March 18, 2026 at 19:11 UTC

3 min read
Macy's stock chart surges after surprise sales growth and mixed profit guidance

Key Points

  • Macy’s shares rose about 4%–5% after its fourth-quarter report beat Wall Street expectations
  • Same-store sales unexpectedly grew 1.8%, countering forecasts for a decline
  • Full-year 2026 revenue outlook topped expectations, but profit guidance came in below estimates
  • Despite the stock jump, Macy’s remains down about a fifth so far this year

Macy’s stock jumps on stronger-than-expected quarter

Macy’s shares climbed in afternoon trading on Wednesday, rising about 3.9% to $17.61. The move came after the department store chain reported fourth-quarter results that beat Wall Street forecasts.

For the quarter, Macy’s posted net sales of $7.64 billion and adjusted earnings of $1.67 per share. While both figures were slightly lower than a year earlier, they exceeded analyst estimates compiled by Visible Alpha.

Investors appeared to respond positively to the earnings beat after a stretch of weakness in the stock. Even with Wednesday’s rally, Macy’s is down 22.6% since the beginning of the year and trades 27.1% below its 52-week high of $24.15 set in December 2025.

Surprise same-store sales growth

A key driver of the share-price reaction was Macy’s comparable, or same-store, sales performance. The retailer reported a 1.8% increase in comparable sales for the fourth quarter, defying analyst expectations for a decline.

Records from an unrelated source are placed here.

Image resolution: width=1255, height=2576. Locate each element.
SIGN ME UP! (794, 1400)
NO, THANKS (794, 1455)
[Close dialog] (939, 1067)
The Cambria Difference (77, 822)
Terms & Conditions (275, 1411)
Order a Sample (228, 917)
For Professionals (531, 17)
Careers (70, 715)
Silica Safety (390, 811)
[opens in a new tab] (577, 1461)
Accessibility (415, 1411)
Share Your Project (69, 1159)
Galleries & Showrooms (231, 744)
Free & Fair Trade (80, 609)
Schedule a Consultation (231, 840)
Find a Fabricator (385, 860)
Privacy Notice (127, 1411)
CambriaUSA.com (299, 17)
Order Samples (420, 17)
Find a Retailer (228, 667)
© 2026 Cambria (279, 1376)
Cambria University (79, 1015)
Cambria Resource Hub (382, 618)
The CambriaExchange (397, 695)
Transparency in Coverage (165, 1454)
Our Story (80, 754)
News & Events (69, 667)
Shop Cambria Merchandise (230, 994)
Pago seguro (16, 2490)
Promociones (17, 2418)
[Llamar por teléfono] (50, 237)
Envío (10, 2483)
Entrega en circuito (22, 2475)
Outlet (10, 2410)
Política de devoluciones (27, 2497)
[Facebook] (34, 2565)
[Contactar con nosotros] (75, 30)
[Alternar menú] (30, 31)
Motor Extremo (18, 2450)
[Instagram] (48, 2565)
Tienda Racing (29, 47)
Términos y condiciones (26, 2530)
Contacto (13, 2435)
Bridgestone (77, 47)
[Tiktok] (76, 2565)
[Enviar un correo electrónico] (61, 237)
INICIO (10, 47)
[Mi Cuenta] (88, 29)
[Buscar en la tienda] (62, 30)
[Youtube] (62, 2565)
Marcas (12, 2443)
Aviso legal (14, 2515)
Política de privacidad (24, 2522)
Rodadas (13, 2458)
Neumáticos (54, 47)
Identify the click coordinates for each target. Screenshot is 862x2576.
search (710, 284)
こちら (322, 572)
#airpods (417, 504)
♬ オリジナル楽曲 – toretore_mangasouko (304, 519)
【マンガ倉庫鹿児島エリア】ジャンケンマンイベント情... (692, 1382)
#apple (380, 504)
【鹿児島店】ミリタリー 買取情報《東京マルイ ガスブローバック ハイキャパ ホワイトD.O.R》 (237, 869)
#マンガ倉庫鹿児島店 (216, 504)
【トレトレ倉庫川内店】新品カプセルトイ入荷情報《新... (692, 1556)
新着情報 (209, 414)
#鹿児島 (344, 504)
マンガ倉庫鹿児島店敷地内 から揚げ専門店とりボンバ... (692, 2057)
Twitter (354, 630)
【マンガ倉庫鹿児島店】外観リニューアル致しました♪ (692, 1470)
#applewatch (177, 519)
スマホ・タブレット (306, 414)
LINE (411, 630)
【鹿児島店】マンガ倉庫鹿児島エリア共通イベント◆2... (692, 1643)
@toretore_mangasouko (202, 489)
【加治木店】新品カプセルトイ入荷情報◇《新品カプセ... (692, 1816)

Same-store sales are a closely watched retail metric because they strip out the impact of new or closed locations. The positive surprise suggested stronger underlying demand than many had anticipated.

The unexpected sales growth contributed to quarterly profits that topped projections and encouraged some investors to reenter the stock, according to the reporting.

Cautious full-year outlook amid macro uncertainty

Alongside its results, Macy’s issued guidance for fiscal 2026 that the company described as prudent. It cited macroeconomic and geopolitical uncertainty that could affect discretionary consumer spending.

Macy’s expects adjusted earnings per share of $1.90 to $2.10, net sales between $21.4 billion and $21.65 billion, and comparable sales ranging from a 0.5% decline to a 0.5% increase. All three metrics were below analyst estimates.

The company’s outlook assumes a larger impact from tariffs in the first half of the year than in the second, with the first quarter expected to be the most affected.

Market volatility and inflation backdrop

Macy’s shares have been volatile, registering 24 daily moves greater than 5% over the past year. The latest rally follows a 3.7% drop 19 days earlier after a stronger-than-expected U.S. Producer Price Index reading raised concerns about inflation.

That PPI report showed a 0.5% rise in January, driven in part by a 0.8% increase in final demand services and a 2.5% jump in margins for trade services. The data suggested higher costs being passed through by wholesalers and retailers, including potential tariff effects.

With recent data indicating rising consumer loan delinquencies, investors have been concerned that stretched households may cut back on discretionary purchases, pressuring retailers such as Macy’s.

Share performance over a longer horizon

Despite the latest one-day gain, Macy’s longer-term share performance has been weak. A hypothetical $1,000 investment in Macy’s five years ago would now be worth about $940.71.

The combination of a strong recent quarter, cautious forward guidance, and a challenging macro backdrop helps explain why the stock reacted positively to the immediate results yet remains well below recent highs.

Key Takeaways

  • Macy’s latest quarter reassured investors on current demand, particularly through stronger-than-expected same-store sales.
  • Forward guidance shows management emphasizing caution, with profit and sales targets set below analyst forecasts.
  • Macroeconomic factors, including tariffs, inflation data, and consumer credit stress, remain key swing variables for Macy’s results.
  • The stock’s sharp move on earnings, despite weak multi-year returns, highlights ongoing volatility and sensitivity to new data.